▸ **GIVEN EXERCISE 1**
Using the diffusion equation post below, say whether each statement agrees with it: (a) the codes in the post work with the new version of FVTool; (b) at low concentrations, the gradient of the chemical potential can be replaced by the concentration gradient; (c) the post calls heat transfer easier to feel and understand than mass transfer. Answer each with yes or no and quote the words that decide it.
▸ **GIVEN EXERCISE 2**
Duplicate the passage of the diffusion equation post below from "### Warning" to "Back to business...", word for word.

▸ **PAGE EXCERPT**

═══

**Important Update**: the codes in this post will not work with the new version of FVTool. Download the old version of FVTool here.

### Warning

This post is not edited. You may find horrible English mistakes.

### Diffusion/conduction equation; mass and heat transfer

As a chemical engineer mass transfer is my favorite topic, which is sort of strange given the fact that heat transfer is way easier to feel and understand. It has to be due to the very busy schedule of my heat transfer Professor, who was involved in a project at the time and did not spend enough time on getting ready for his teaching duties, unlike my mass transfer Professor. Back to business...

Temperature gradient is the driving force behind the conductive heat transfer, and the gradient of chemical potential is the driving force behind the diffusive mass transfer. At low concentrations, the gradient of the chemical potential can be replaced by the concentration gradient. Here I'm going to show you how to solve a conservation equation when the only flux term is the diffusive heat or conductive mass (doesn't sound as funny as I expected). The equation reads

$$ \nabla . (-\lambda \nabla \phi)=q, $$

where for mass transfer, $\lambda$ denotes the diffusivity (m^2/s) and $\phi$ denotes the concentration (mol/m^3), and *q* is a mass source term (mol/(m^3.s)) and for heat transfer, $\lambda$ denotes the conductivity (J/(m.K.s)) and $\phi$ denotes the temperature (K), and *q* is a heat source term (J/(m^3.s)). There are other physical phenomena that can be described by the above relation, e.g., Poisson equation or flow in porous media, in which $\lambda$ denotes the total mobility (permeability divided by the viscosity for single phase flow), and $\phi$ denotes pressure.

═══

▸ **SUPPLIED ENTRIES**
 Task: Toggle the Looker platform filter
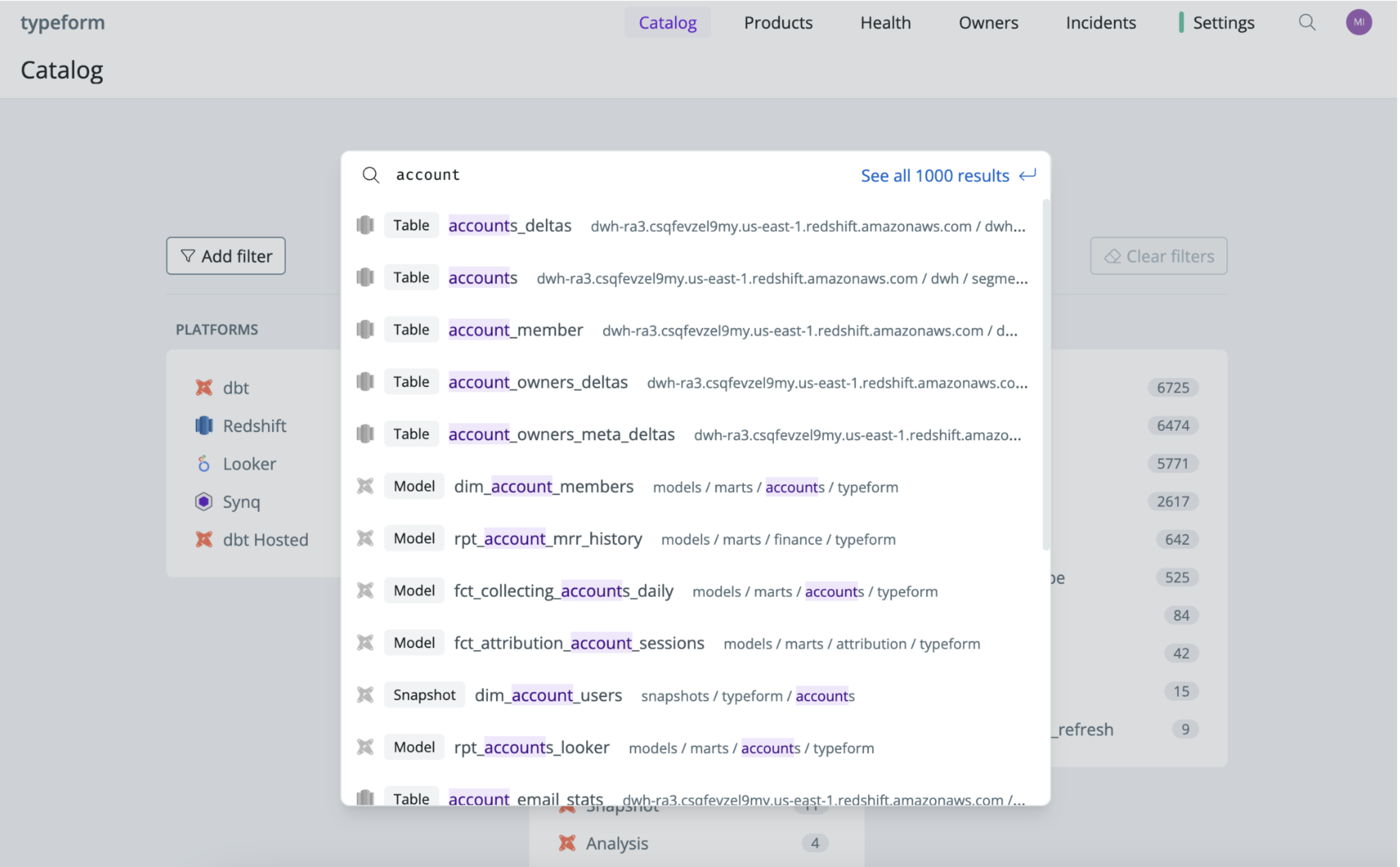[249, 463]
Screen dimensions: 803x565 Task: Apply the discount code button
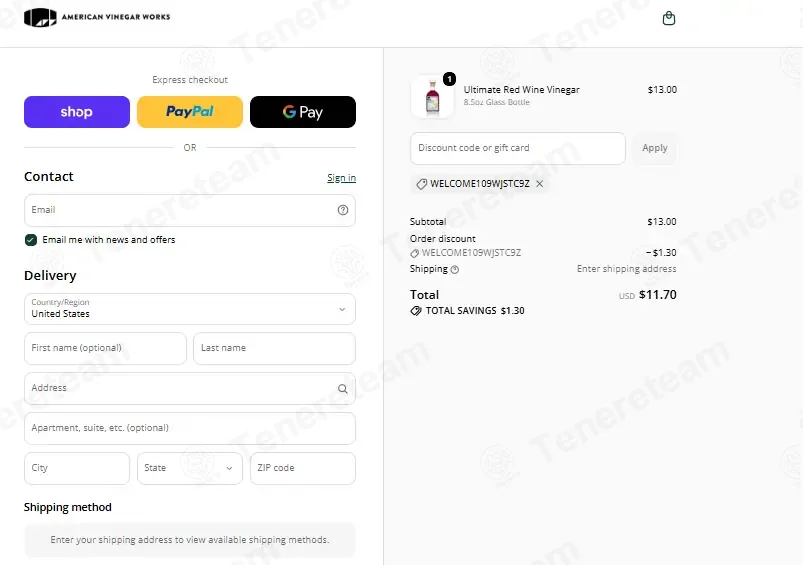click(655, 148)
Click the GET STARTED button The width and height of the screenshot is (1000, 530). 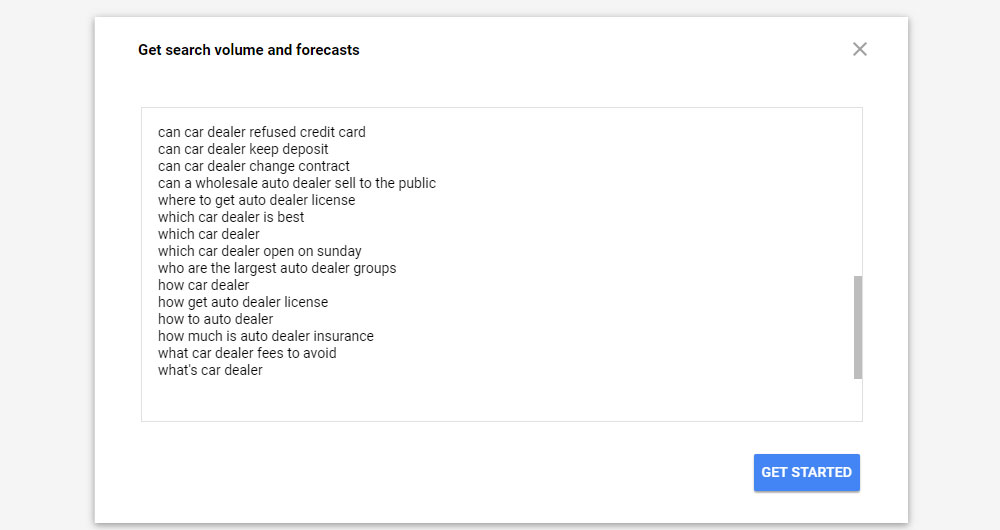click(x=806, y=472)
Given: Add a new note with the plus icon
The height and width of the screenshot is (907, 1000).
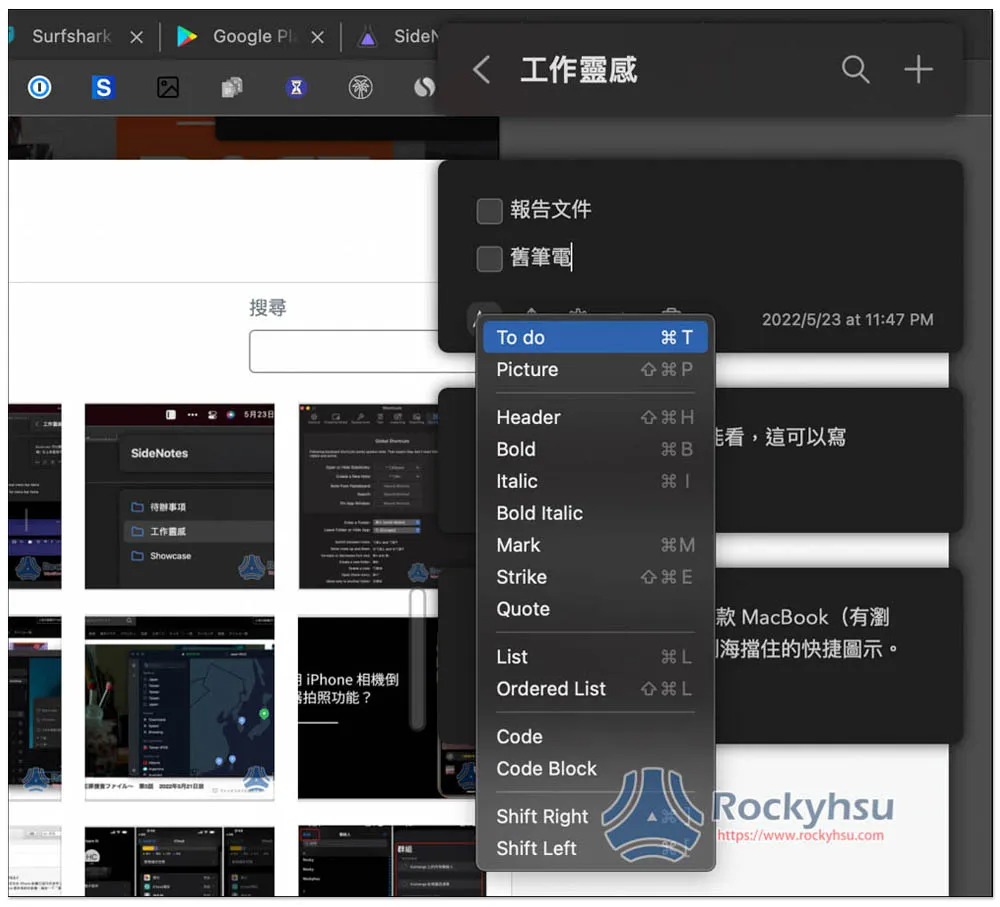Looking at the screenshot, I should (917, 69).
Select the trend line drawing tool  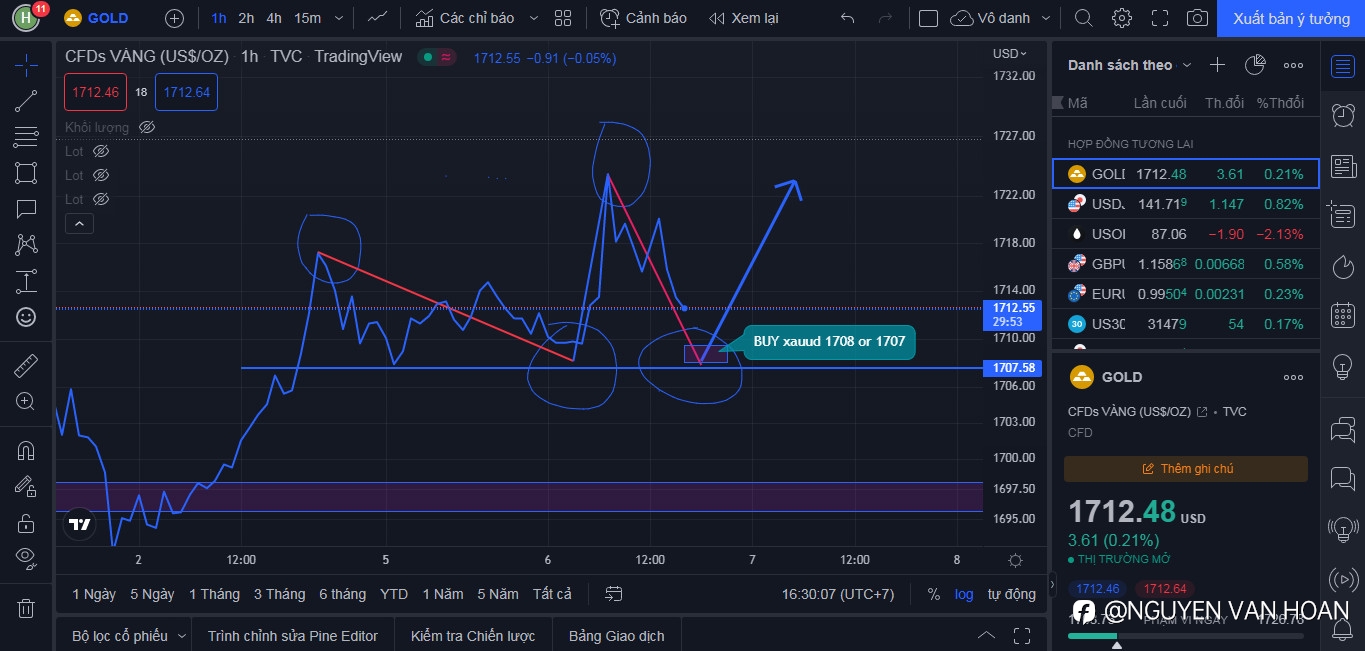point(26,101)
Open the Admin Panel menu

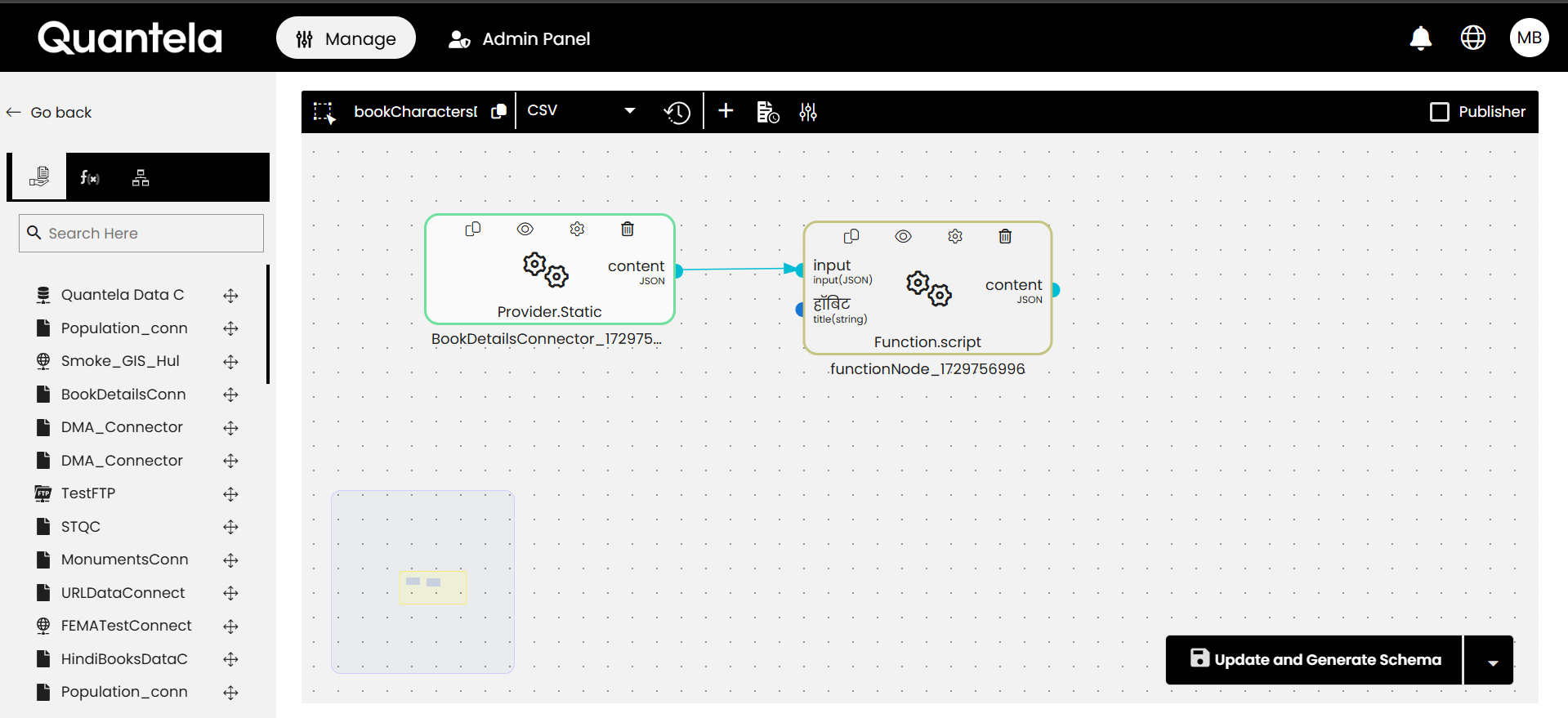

═══

▸ **TASK SOLUTION 1**
(a) No: "the codes in this post will not work with the new version of FVTool"
(b) Yes: "At low concentrations, the gradient of the chemical potential can be replaced by the concentration gradient."
(c) Yes: "heat transfer is way easier to feel and understand"

▸ **TASK SOLUTION 2**
### Warning

This post is not edited. You may find horrible English mistakes.

### Diffusion/conduction equation; mass and heat transfer

As a chemical engineer mass transfer is my favorite topic, which is sort of strange given the fact that heat transfer is way easier to feel and understand. It has to be due to the very busy schedule of my heat transfer Professor, who was involved in a project at the time and did not spend enough time on getting ready for his teaching duties, unlike my mass transfer Professor. Back to business...